Ketua DPRD Kabupaten Bantul, Hanung Raharjo, S.T., menyampaikan harapannya agar APBD Tahun Anggaran 2026 benar-benar memberi manfaat bagi masyarakat.

 

“Harapan kita, semoga anggaran APBD Tahun 2026 nantinya bisa bermanfaat bagi seluruh masyarakat,” ujarnya.

 

Lebih lanjut, ia menegaskan bahwa DPRD Bantul berkomitmen untuk mengawal proses penyempurnaan APBD secara cermat dan bertanggung jawab.
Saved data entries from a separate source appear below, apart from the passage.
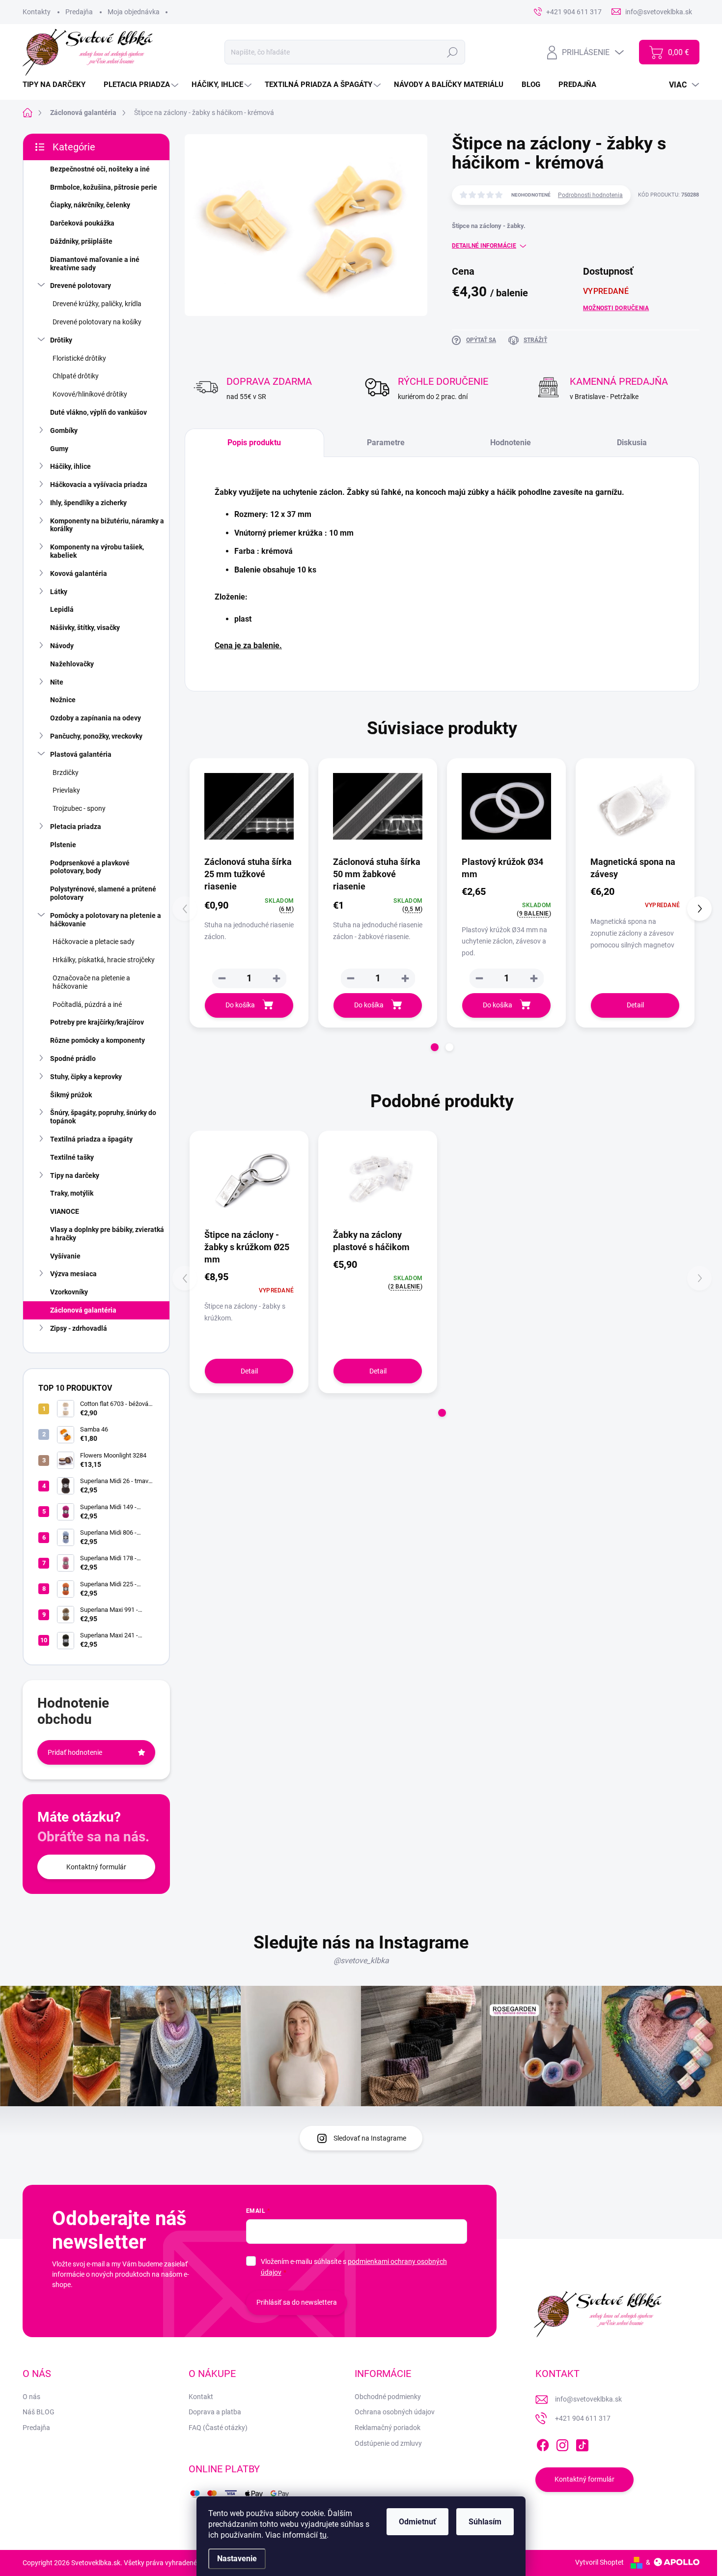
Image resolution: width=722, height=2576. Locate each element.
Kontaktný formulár (96, 1867)
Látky (58, 592)
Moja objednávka (134, 12)
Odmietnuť (417, 2521)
Menurutnya, sinergi antara legislatif dan eksekutif sangat diperlukan agar setiap catatan evaluasi dapat ditindaklanjuti secara optimal tanpa mengganggu program prioritas yang telah direncanakan.

 

Melalui rapat ini, DPRD Bantul bersama TAPD sepakat untuk segera menyesuaikan Raperda APBD Tahun Anggaran 2026 sesuai hasil evaluasi Gubernur DIY. Diharapkan, APBD 2026 nantinya mampu menjadi instrumen kebijakan fiskal yang efektif dalam mendukung pembangunan daerah serta meningkatkan kesejahteraan masyarakat Kabupaten Bantul. (DF)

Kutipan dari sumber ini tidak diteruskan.